Allí estaba yo, sumida en la creciente penumbra como una criatura que había quedado sobrecogida tras el apoteósico cierre de un espectáculo de fuegos artificiales, haciéndose falsas ilusiones de que volviese a comenzar. De pronto se me ocurrió que aquel tremendo despliegue de belleza y poder, tan glorioso, imponente y complejo, no era más que un pensamiento, un destello en el ojo de Dios. No era más que una minúscula motita en la inmensidad de Sus capacidades, una mera partícula —la más pequeña imaginable, apenas un quark— en el universo de Su inconmensurable poder. Si ese momento tan breve y pasajero era capaz de conmover tanto mi alma, al punto de dejarme boquiabierta ante tan espectacular belleza, ¿cómo podría llegar yo a comprender o imaginar siquiera a su Creador, capaz de salpicar el cielo con semejante grandeza y en cuestión de instantes volver a limpiarlo, como quien tan solo deja Su aura o Su estela al pasar?

En ese momento, tomé conciencia de lo impenetrable que es el poder del Señor.

¡Cuántas veces nos enfrascamos en lo mundano, nos preocupamos y nos angustiamos, y sentimos que estamos solos en el mundo con nuestros problemas y que tenemos que resolverlos sin la ayuda de nadie! Sin embargo, en esos momentos, la irrefutable realidad de que somos amados por Alguien capaz de transformar el cielo de un estallido en el más bello paisaje con tan solo un pensamiento fugaz, me recuerda en quién he puesto mi esperanza.

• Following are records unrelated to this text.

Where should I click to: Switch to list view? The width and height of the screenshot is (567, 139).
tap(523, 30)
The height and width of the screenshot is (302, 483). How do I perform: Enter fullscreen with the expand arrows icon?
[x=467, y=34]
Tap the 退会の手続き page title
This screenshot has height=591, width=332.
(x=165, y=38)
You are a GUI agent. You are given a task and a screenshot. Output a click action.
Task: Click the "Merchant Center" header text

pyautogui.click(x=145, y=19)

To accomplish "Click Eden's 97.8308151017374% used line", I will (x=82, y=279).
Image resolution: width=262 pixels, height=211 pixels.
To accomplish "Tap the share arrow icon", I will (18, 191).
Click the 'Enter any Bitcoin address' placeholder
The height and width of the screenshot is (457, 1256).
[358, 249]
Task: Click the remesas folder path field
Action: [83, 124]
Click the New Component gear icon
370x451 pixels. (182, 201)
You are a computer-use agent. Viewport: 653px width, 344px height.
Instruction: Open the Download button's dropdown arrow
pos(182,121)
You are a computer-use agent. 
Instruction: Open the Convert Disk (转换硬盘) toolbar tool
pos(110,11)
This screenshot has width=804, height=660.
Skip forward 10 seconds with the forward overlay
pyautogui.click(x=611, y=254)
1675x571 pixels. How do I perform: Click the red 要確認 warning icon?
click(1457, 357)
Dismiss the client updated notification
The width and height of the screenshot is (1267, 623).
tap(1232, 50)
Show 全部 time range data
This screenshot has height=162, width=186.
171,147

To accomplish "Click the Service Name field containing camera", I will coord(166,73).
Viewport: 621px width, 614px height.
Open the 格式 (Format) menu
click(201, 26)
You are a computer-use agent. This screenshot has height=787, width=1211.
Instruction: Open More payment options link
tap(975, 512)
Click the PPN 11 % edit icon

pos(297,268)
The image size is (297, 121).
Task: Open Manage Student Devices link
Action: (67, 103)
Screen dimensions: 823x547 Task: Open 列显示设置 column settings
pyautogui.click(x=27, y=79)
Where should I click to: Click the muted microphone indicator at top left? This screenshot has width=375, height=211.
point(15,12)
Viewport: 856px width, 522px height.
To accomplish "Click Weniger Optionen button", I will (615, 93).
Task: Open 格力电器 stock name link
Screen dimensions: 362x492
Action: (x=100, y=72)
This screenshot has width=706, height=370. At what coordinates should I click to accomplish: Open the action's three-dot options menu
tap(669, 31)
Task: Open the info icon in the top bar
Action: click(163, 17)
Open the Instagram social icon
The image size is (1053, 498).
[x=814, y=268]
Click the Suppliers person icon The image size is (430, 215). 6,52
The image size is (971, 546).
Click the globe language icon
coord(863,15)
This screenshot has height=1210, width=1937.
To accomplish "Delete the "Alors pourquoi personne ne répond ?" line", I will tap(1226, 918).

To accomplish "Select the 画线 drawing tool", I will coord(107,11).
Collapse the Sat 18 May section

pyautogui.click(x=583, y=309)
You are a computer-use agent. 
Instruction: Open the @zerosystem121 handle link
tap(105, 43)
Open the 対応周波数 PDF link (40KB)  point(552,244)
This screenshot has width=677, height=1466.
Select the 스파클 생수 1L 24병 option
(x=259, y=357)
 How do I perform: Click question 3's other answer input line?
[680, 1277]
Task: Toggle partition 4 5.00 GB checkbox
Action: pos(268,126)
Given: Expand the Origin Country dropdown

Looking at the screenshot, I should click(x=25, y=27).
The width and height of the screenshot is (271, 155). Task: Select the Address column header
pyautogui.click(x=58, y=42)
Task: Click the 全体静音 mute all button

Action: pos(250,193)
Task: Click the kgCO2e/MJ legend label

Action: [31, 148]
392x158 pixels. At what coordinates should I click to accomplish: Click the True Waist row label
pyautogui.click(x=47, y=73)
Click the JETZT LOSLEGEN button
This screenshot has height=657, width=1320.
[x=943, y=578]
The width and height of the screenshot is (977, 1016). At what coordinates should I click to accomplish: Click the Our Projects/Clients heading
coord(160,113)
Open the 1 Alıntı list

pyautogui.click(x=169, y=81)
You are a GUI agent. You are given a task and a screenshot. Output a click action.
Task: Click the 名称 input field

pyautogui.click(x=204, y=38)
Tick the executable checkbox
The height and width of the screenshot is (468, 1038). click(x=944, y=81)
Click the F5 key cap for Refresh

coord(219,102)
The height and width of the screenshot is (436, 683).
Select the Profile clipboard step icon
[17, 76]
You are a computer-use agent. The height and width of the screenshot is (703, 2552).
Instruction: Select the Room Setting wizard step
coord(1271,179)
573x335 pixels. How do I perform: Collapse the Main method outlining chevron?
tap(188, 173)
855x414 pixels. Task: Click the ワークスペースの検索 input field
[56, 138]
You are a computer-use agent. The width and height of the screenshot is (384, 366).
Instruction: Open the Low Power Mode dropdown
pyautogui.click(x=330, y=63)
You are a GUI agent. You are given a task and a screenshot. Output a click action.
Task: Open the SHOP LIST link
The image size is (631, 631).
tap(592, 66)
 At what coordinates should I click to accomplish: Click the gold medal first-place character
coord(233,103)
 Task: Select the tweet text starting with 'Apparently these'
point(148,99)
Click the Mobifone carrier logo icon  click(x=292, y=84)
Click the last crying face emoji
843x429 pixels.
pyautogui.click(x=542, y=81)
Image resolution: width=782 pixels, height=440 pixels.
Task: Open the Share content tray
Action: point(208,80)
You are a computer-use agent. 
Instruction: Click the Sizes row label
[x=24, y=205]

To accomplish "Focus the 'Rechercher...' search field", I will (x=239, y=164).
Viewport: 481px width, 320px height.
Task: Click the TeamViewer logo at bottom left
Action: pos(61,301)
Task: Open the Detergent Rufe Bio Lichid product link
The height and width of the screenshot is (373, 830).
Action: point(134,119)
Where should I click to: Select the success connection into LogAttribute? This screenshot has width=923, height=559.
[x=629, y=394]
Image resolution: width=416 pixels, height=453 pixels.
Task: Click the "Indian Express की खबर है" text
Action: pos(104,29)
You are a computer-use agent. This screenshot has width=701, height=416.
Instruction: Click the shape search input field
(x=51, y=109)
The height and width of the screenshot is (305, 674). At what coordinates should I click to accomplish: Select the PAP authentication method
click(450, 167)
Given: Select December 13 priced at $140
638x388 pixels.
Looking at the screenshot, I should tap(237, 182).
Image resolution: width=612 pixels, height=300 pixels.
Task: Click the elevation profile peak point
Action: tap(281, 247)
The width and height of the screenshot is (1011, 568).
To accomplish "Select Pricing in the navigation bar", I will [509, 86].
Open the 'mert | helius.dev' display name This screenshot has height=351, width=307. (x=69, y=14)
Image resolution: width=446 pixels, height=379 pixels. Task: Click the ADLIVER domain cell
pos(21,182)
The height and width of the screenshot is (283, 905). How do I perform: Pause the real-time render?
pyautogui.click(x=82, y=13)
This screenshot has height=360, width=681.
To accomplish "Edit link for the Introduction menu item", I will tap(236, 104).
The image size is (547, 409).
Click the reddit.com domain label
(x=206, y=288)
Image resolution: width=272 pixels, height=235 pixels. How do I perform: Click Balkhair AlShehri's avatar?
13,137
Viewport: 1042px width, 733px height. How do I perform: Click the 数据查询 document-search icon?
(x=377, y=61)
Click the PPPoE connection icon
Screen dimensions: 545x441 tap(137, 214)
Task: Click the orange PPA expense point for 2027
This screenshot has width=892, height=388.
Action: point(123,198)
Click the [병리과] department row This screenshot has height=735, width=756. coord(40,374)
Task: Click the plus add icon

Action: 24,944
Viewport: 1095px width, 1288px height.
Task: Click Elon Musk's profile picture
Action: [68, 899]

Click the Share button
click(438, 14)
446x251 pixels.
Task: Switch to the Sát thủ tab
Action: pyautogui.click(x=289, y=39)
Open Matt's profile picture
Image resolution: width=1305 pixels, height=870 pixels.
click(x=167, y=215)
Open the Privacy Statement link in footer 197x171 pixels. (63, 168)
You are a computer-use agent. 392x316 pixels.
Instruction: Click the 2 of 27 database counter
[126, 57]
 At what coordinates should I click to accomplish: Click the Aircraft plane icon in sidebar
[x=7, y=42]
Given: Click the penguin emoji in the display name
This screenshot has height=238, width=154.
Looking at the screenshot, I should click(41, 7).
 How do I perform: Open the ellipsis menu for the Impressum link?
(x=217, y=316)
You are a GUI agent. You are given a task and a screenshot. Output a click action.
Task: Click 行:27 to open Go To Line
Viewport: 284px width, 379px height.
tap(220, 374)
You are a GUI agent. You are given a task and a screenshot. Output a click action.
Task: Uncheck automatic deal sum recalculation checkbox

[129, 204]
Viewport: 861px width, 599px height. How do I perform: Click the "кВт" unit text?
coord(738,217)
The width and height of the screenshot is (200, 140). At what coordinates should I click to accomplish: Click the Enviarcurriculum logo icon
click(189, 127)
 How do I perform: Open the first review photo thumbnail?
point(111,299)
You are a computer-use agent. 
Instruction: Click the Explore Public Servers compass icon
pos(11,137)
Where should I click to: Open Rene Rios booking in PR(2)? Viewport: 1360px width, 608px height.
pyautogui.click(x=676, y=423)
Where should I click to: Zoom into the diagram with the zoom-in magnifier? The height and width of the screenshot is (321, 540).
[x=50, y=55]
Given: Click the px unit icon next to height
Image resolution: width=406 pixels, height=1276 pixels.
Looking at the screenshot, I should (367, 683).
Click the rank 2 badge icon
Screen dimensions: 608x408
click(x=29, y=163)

Lo que me transmitió Dios por medio de tan sublime obra de arte fue: «Soy capaz de crear cualquier cosa. Soy capaz de sostenerlo todo. Puedo también proteger a cualquiera. Puedo resolver cualquier problema. Soy la belleza misma. Soy poder. Soy amor, y esto lo hago por ti.»

Momentos así me ayudan a recordar que el mismo Todopoderoso capaz de crear semejante momento de grandeza para alentar a Sus criaturas, se inmiscuye también en nuestras más diminutas necesidades y deseos, aparte de guiarnos y cuidarnos de maneras grandes y pequeñas. Se involucra en nuestra vida, y no solamente con el pensamiento fugaz de un magnífico atardecer, sino con un amor que lo motivó a hacer a un lado todo lo demás en el universo con el único fin de rescatarnos, cuando no pudimos habernos merecido menos tan amorosos cuidados. ¿Cómo podríamos preocuparnos de que fuese a olvidarse de nosotros o dejar de tener en cuenta, de manera perfecta y absoluta, hasta el último detalle de nuestras vidas, movido por el amor ilimitado e incondicional que siente por nosotros?

Cuando llega el ocaso
—magnífico esplendor
que Dios deja a Su paso,
estallido de color—
los montes y collados
se visten sin pudor
de espléndidos dorados
y alaban al Señor.

«Santo, santo, santo», los ángeles declaran,
«santo, santo, santo», las nubes se engalanan.
«Santo, santo, santo», los cielos, los abismos,
«santo, santo, santo», santo es el Altísimo.

Al caer la noche
Dios revela la grandeza
y la gloria de Su trono,
que algún día será nuestra.
Cuando llegue ese momento
sentiremos tanto amor
que olvidaremos por completo
todo el miedo y el dolor.

Acércate, ven pronto,
bendito atardecer,
que tu esplendor dorado
nos haga estremecer.
Dios es el fin de todo,
el alma satisface,
y quien busca Su gloria
con cada atardecer renace.
Calvin W. Laufer, 1922. (Adaptado)

Artículo publicado por primera vez en septiembre de 2012. Publicado de nuevo en Áncora en enero de 2015.